Schools need a balanced role for Advanced Placement
In response to Jack Schneider's May 28 Opinion piece, "Schools' unrest over the AP test," which expresses concern that high-performing schools will harm urban students if such schools replace Advanced Placement (AP) courses with their own curricula: This fear may be understandable, but it's misplaced.
The public schools in Scarsdale, N.Y., are making the shift from AP to locally developed curricula. However, we've spoken with admissions officers who say selective colleges simply want applicants to take the most demanding courses available to them, whether AP or something else.
AP continues to be a nationally recognized program that aims at a far higher standard than the traditional fare at most secondary schools. Most high schools will not abandon AP because it is a good program and because it is so widely recognized. Colleges, employers, and the general public will continue to understand this.
If a relative handful of schools do take a different route in search of something better, they don't diminish what is. To the contrary, they may help improve education for all.
Regarding Jack Schneider's recent Opinion piece on AP programs: I must take issue with his analysis that a few colleges and high schools are raising the academic bar by denying college credit for AP exams, or by dropping them from their high school offerings.
In truth, I suspect that the issue is far more about money than it is about the supposed diminished value of the AP exams.
Of course it is self-serving in the extreme for any tuition-based high school to denigrate a program that is offered free of charge in the public schools.

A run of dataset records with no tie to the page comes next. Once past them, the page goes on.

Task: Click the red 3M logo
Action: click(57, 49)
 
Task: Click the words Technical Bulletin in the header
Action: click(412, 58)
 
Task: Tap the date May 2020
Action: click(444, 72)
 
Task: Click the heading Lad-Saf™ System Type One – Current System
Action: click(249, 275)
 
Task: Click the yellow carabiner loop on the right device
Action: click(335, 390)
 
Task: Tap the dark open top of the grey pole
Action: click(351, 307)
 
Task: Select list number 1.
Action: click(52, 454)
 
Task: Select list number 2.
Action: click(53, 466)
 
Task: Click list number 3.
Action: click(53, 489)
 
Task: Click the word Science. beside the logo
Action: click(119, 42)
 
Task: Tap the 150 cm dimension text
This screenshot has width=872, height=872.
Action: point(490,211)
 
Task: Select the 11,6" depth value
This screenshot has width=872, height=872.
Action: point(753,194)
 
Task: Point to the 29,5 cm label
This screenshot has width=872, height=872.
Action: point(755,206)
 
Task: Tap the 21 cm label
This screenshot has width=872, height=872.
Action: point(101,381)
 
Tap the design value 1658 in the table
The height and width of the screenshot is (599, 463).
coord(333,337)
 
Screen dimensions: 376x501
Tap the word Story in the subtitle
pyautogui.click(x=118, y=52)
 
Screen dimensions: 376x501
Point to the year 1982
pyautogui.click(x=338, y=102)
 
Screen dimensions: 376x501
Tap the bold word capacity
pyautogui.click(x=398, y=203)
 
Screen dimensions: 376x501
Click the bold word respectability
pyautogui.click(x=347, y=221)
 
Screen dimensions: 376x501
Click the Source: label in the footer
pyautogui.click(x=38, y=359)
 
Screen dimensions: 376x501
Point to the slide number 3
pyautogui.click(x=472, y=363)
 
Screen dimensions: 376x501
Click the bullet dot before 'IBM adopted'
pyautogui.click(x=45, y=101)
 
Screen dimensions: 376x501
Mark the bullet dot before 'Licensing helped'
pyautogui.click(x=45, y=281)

The argument from these same schools that the AP classes are "a mile wide and an inch deep" is transparently hypocritical. The fact is that most colleges require general survey courses as part of their core requirements or as the prerequisite courses for more advanced study in a major, so it makes perfect sense to offer capable students the opportunity to get these essential, albeit "stodgy," college courses out of the way without fees in high school.
I can only hope that these courses continue to grow in number and participants, helping to level the educational playing field.
Regarding the recent Opinion piece on AP courses: My daughter went to what I guess you might call an "elite" school and did not take any AP classes. She was accepted at all the schools she applied to. At a university my daughter didn't go to, they found that students who took AP calculus in high school just didn't have the background in the subject that they needed and ended up retaking the course in college.
In response to the recent Opinion piece on AP programs: The idea that 58 schools in the country (nearly all exclusive private institutions) do not support the AP program hardly justifies the conclusion that there is widespread discontent with the test.
The real problem is not that there is a movement away from AP by elite schools, but that the promise of AP has never been realized in the poorest schools. In fact, most of the AP expansion continues because the higher socioeconomic high schools offer additional AP classes every year.